Kristen: I think I could speak on both sides of that coin, one being Redtail has such a large company and people and support behind it and all of that is coming with the company. So I think that that’s good for Orion where it can still stand alone, although it’s under the umbrella. But to that point, it does take away advisor choice at some level, you and I keep talking about how advisors want choice. And now you can make that choice at least we’re not sure actually if you’re going to be able to buy Redtail after close. Second quarter. We’re not sure if you’ll be able to read by Redtail independently that hasn’t been released yet. We’re an hour into the release, but it hasn’t been said yet.

Ep. 141: The Anatomy of 401(k) Trading with Dave Goldman, Pontera

Next up is a clip from Ep. 141: The Anatomy of 401(k) Trading with Dave Goldman, Chief Business Officer at Pontera that was published in May.

Craig: So I realize why this is important, but for people listening who maybe don’t understand, can you explain why being able to trade held away assets is so important to advisors?financial advisor technology trends

Dave: It’s important to advisors because it’s important to their clients. And if you really think about what happens, most of the country today is no longer dependent on defined benefit plans or pensions those have gone away. So the primary means of retirement savings are in clients’ 401k’s and 403b’s and defined contribution plans. Now, because these are held off platform for most advisors, it means that they’re really not a part of the advisors purview in helping their clients. There’s a lot of studies, there’s some that talk specifically about management of 401k’s, there’s a lot to talk about the value of an advisor. They both peg it to about 3% per year net of fees as the benefit that the advisor can provide to a client. When you look at that compounded over 20 years, this can be an additional 75% growth for a client up until retirement.

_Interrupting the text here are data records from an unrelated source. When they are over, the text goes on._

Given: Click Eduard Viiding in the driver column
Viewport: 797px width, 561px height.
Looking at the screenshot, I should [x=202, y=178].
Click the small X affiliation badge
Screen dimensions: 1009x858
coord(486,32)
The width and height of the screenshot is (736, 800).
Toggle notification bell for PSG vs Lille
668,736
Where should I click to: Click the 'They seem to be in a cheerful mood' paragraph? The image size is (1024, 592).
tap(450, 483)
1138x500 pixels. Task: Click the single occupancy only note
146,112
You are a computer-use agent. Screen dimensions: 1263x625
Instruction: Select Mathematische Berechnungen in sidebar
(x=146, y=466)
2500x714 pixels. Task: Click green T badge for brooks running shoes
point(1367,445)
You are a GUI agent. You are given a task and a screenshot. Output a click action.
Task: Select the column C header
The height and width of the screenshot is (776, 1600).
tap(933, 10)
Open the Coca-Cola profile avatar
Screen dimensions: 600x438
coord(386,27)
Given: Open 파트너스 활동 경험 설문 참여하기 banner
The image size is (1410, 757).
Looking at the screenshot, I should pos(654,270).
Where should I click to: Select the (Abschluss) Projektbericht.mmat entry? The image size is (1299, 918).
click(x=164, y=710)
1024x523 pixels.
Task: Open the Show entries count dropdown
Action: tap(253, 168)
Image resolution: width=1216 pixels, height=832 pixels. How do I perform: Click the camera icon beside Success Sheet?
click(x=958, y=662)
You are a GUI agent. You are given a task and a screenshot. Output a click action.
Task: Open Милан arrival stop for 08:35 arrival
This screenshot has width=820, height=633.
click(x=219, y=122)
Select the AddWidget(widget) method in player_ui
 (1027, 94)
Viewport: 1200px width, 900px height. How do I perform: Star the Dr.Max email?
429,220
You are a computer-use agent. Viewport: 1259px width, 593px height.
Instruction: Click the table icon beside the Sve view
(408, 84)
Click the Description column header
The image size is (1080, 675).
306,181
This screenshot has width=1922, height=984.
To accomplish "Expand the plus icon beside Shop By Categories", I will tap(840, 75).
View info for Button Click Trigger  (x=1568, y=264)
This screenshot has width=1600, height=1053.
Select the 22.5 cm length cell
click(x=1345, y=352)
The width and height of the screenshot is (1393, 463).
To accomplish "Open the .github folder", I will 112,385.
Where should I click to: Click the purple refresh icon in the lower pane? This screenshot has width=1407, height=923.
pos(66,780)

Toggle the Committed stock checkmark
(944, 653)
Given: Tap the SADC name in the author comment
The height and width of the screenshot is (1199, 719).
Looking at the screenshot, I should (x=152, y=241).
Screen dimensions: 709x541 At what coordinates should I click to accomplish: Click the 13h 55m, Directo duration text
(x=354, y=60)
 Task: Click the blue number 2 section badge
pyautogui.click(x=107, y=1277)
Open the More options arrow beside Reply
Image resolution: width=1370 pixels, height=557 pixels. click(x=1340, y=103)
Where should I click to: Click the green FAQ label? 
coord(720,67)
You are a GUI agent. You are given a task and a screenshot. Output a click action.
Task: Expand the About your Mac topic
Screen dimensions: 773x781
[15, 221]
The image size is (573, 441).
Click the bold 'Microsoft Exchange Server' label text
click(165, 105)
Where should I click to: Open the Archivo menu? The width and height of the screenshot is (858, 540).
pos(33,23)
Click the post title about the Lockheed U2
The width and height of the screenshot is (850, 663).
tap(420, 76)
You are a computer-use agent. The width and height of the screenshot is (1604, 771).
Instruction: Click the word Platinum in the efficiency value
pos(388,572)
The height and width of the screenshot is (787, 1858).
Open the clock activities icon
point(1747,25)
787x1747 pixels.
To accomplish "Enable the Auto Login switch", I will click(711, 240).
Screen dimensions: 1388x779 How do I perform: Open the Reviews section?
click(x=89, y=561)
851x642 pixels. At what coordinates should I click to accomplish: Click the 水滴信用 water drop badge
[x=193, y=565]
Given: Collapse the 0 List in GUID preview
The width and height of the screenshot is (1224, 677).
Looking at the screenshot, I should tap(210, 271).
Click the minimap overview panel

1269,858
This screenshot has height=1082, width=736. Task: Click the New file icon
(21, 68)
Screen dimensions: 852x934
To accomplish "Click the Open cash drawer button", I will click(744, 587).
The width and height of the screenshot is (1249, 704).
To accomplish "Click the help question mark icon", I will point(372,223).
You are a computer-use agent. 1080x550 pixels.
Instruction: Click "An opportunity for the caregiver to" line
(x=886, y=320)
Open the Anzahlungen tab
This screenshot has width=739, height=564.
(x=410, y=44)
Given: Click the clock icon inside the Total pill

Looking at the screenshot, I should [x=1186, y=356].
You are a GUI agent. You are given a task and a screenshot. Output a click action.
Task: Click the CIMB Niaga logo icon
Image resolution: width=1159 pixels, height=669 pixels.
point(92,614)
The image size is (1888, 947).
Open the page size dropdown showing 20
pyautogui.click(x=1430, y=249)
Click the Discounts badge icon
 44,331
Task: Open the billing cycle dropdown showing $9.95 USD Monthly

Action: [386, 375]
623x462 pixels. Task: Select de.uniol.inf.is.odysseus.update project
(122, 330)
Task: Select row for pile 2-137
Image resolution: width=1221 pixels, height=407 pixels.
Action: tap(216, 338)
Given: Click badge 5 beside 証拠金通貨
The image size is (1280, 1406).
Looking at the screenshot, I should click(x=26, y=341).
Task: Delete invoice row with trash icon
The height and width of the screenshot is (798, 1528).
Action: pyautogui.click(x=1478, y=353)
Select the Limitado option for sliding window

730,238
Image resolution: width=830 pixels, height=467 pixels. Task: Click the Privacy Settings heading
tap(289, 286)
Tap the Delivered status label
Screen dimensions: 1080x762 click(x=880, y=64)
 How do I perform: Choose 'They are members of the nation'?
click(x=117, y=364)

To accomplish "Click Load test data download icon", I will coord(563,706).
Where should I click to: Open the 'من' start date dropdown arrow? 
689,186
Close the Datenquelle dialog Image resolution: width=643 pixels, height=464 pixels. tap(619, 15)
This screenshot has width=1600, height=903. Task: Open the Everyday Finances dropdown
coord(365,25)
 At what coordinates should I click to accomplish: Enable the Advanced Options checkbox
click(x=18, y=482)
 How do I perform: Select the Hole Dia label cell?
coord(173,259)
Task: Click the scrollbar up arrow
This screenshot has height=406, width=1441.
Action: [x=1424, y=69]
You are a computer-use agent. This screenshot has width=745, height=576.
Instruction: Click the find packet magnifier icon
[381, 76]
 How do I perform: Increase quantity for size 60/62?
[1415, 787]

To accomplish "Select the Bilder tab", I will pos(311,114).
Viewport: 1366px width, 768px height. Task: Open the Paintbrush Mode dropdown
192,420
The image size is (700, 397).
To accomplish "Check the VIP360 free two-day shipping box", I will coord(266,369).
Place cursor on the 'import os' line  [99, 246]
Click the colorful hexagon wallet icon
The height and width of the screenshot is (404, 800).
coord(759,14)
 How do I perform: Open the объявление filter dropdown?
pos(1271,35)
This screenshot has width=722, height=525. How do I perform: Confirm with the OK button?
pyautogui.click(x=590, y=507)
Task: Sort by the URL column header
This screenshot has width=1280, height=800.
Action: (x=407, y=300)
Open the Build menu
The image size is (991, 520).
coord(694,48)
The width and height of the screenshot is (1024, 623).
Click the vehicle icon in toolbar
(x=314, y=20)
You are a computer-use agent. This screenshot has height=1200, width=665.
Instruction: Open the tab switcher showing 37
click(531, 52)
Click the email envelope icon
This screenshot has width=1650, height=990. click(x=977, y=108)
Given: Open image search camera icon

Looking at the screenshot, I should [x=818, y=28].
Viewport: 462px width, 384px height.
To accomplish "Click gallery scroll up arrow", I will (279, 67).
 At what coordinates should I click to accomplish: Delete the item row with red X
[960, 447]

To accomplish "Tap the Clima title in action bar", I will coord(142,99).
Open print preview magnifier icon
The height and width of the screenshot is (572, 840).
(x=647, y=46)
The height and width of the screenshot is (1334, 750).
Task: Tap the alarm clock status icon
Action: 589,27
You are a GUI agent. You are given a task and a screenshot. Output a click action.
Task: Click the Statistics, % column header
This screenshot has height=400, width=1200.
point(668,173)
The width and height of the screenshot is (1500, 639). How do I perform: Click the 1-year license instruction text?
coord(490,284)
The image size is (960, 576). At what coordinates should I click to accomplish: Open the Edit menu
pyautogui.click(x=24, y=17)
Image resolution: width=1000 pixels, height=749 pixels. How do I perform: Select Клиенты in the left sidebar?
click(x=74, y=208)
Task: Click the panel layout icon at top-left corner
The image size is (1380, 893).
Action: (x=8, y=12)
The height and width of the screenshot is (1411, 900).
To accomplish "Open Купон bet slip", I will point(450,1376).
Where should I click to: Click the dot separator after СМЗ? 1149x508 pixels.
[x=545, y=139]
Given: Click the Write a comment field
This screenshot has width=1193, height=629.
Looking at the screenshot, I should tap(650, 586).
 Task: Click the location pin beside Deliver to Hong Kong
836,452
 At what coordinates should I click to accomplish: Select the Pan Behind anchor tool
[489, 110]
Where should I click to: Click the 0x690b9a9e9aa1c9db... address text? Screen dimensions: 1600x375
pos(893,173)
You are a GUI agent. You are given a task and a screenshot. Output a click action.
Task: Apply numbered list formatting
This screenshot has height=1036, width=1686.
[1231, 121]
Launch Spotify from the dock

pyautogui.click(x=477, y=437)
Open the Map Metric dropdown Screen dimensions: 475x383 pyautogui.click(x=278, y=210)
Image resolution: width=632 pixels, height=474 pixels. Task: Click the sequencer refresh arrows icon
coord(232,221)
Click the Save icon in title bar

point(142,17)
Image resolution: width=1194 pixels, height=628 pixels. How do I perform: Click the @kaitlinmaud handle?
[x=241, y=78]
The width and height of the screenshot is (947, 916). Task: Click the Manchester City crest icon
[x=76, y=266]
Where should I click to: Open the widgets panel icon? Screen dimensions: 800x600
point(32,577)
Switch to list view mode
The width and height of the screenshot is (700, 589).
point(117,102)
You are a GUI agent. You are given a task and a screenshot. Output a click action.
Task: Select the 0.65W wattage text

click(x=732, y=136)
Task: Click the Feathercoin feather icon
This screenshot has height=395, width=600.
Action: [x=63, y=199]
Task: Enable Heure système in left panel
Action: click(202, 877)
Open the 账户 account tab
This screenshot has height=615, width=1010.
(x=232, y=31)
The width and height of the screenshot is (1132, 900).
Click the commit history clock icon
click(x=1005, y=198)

Dave: What happens unfortunately, is that because advisors oftentimes cannot manage these as part of an overall portfolio, these get defaulted. These accounts get defaulted into a fund or a number of funds when the client signs up for their 401k and doesn’t get regularly reviewed and doesn’t get looked at and doesn’t get managed and doesn’t change with the clients lifestyle and risk tolerance and existing financial situation. So they underperform the market over time. And really what’s important for the advisor and for the client is to make this part of the overall strategy so they can create that benefit for their client and so their client doesn’t have to worry about, am I going to be okay in retirement, knowing that their trusted financial professional has been shepherding this account for them during their regular engagement. So really important for the end client to see the benefit of management of these accounts as part of a strategy. And of course for advisors that are focused on serving their clients that are fiduciary and that are always looking to do the right thing. That’s why it’s so important for them as well.

Craig: Yeah, it is amazing how long we’ve gone. This is not a new number of these 401k’s we have it being the primary means of retirement savings with a large chunk of investors savings stored away in these plans and we really had no way to interact with them except manually where the advisor looks at and goes okay, well I don’t like this holding change that he’s got to trust the client to go login find the way to do that and do the rebalancing themselves.

Dave: Yeah, we actually see advisors taking two approaches on these accounts. So that’s quite a common approach, which is, if you bring me your statement, when it’s convenient, at the end of the year or when we get together next, I can take a look at it and I can give you some recommendations and then my hope is that you’re doing something about it. That’s a very reactive approach from the advisor standpoint. They’re trying to help which is nice, and we can talk about some of the compliance implications on doing that as well. But it’s not a full service solution, it’s a reactive approach.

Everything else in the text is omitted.